For the first time, we report the different kinetics of treatment response with FDG and PSMA-PET after radiotherapy. While monitoring treatment response with FDG-PET in metastatic RCC may have some utility, its role has not clearly been established.9 In particular, we observed that in FDG-avid metastases, PET response typically occurred within 3–4 months post-treatment. By comparison, the evolution of PSMA-PET responses was delayed, with ongoing decreases in PSMA intensity noted 6–12 months post-treatment. While the biological processes underlying these functional imaging differences are yet to be elucidated, we postulate that metabolic processes appear to be more sensitive to early disruption by ablative doses of radiation than established tumour neovasculature.

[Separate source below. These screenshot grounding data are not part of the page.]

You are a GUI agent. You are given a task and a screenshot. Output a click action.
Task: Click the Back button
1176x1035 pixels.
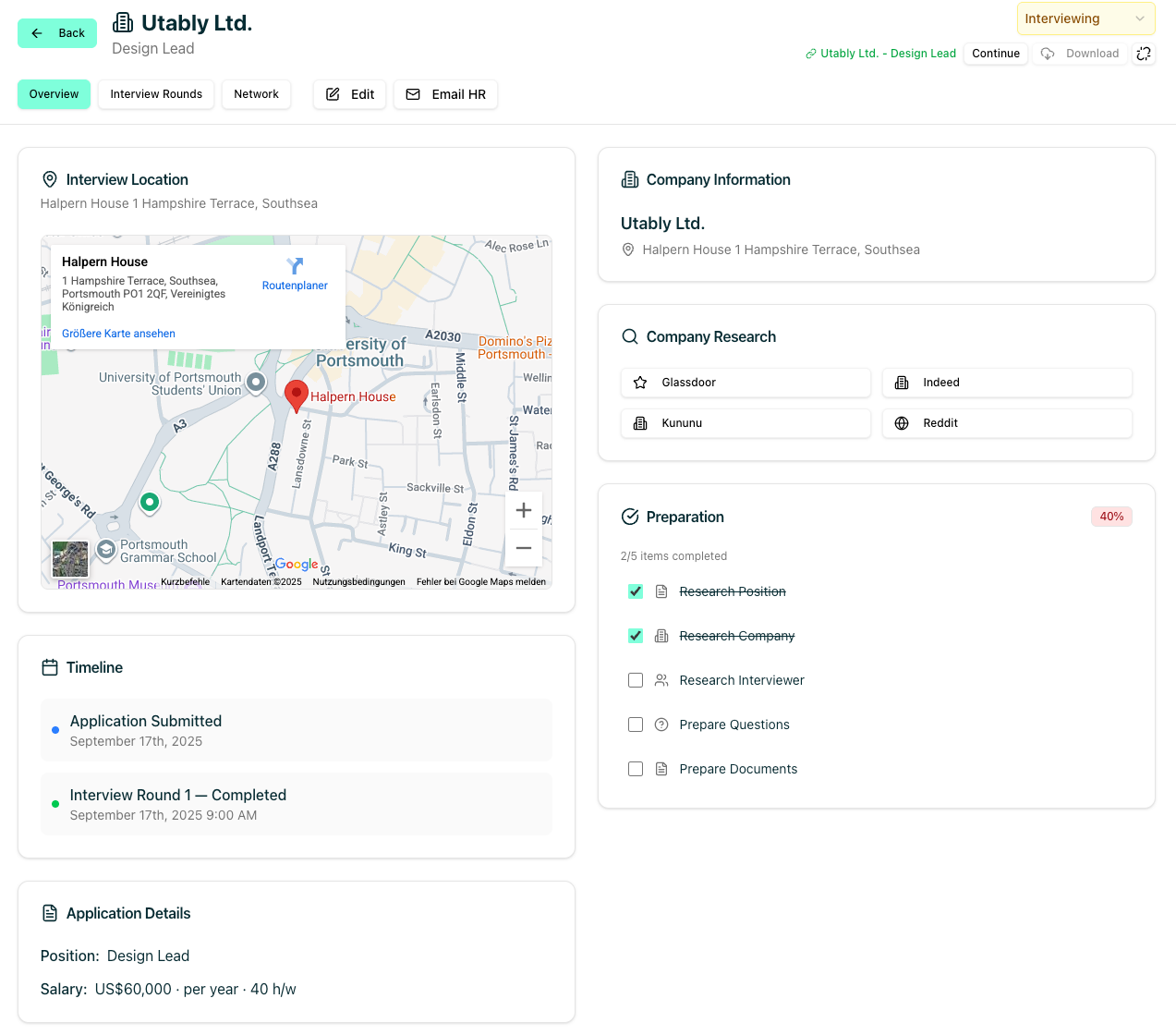(x=57, y=33)

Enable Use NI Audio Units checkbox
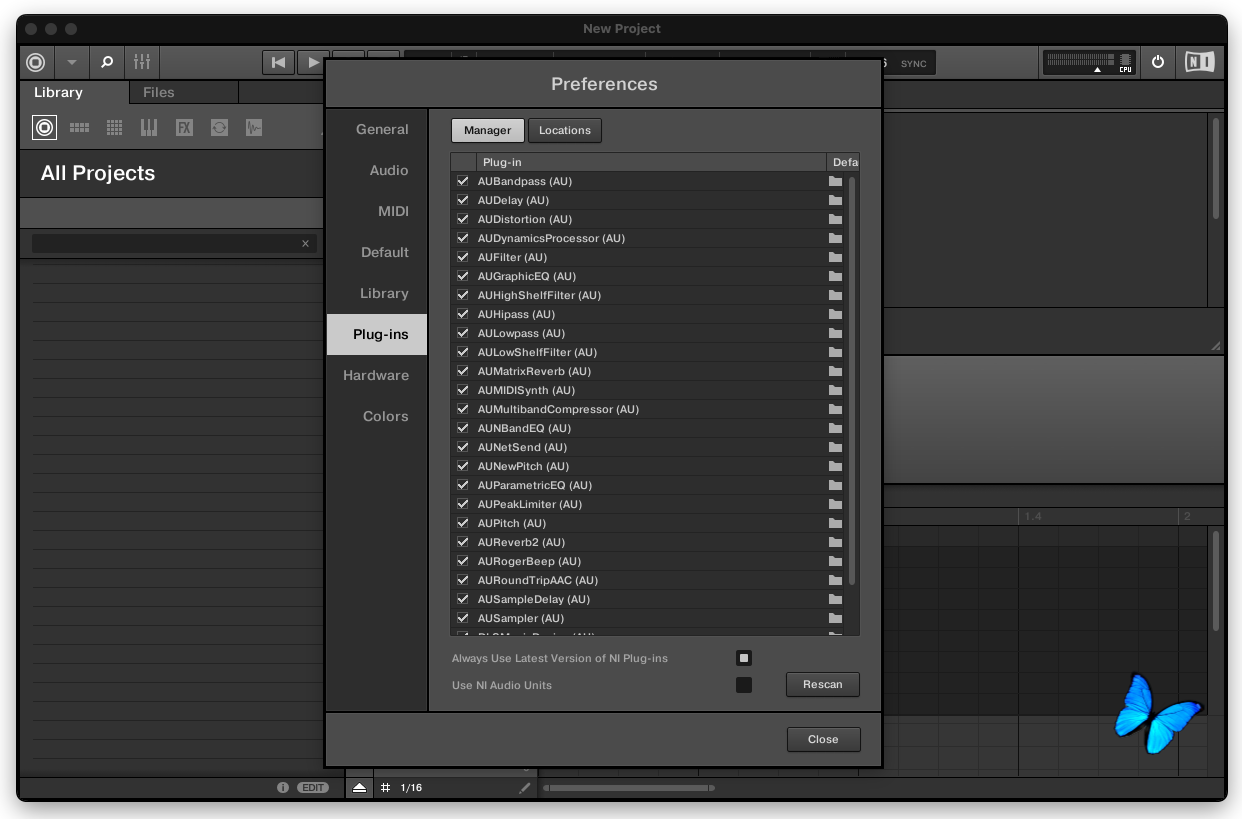coord(744,685)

This is consistent with well-established observations of morphologically persistent RCC metastases after stereotactic radiotherapy including contrast enhancement in vasculature on CT or MRI despite apparent long-term tumour control.10

Increased metabolic uptake in surrounding normal tissue as demonstrated on FDG-PET is a well-recognized effect of SABR. We have previously shown dose-dependent increase in the FDG-avidity of normal lung parenchyma routinely predates the radiological appearance of fibrosis on CT.11 While the increased FDG uptake is explained by metabolic inflammation, the biological mechanism of increased PSMA uptake in normal tissue secondary to radiation is not yet understood and warrants further investigation.

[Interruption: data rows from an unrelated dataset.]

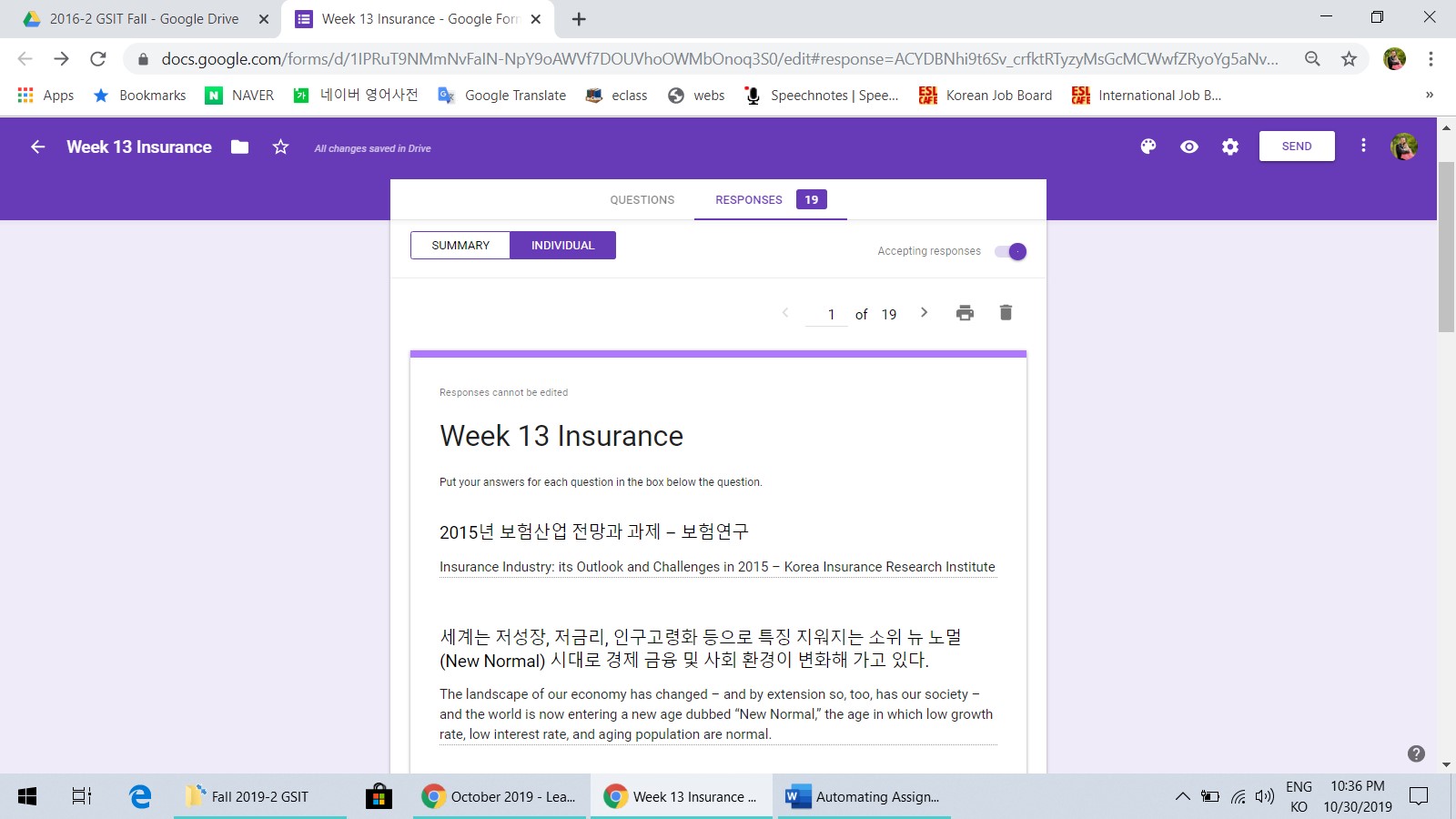The height and width of the screenshot is (819, 1456).
Task: Select Individual responses view
Action: (x=562, y=246)
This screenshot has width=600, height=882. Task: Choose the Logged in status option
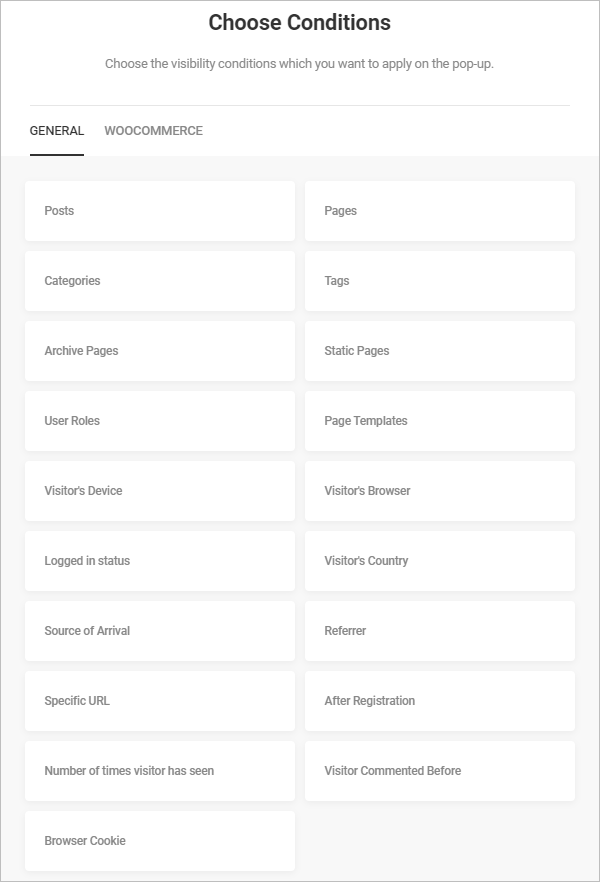(x=160, y=561)
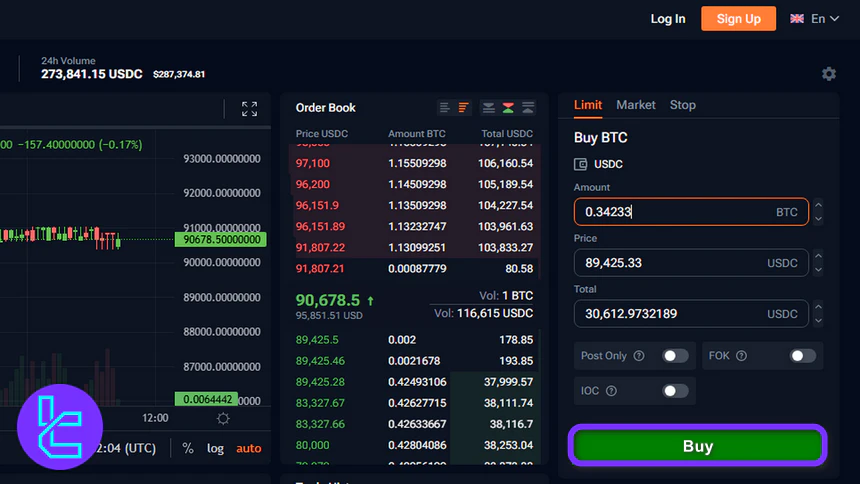Enable the IOC order toggle
The height and width of the screenshot is (484, 860).
tap(675, 391)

This preliminary case series demonstrates the utility of PSMA-PET/CT for imaging metastatic disease in RCC. Importantly in the context of this cohort of RCC, often with planned or prior nephrectomy, PSMA-PET scanning was not associated with nephrotoxicity. This is because PSMA-11 is a peptide-like compound administered in microgram ‘tracer’ doses. Similarly, no adverse events have been reported in the literature or clinical experience in the more common setting of prostate cancer. PSMA avidity was typically more intense than FDG-avidity, which is particularly important in the context of oligometastatic disease where improved diagnostic sensitivity may impact on management decisions regarding local therapies. Given that production is considerably easier than FDG as it does not require a cyclotron, 68Ga-PSMA-PET/CT is an attractive alternative for diagnostic functional imaging of patients with limited recurrence of RCC. Nevertheless, FDG-PET may remain complementary in the context of assessment of treatment response due to earlier reduction in post-treatment activity. At present, neither imaging technique is currently standard in RCC, but might be promising. The high uptake on PSMA observed in some patients also suggests possible utility of Lu-177-PSMA radionuclide therapy, an emerging treatment for prostate cancer, in selected patients with RCC and widespread disease not amenable to local therapies.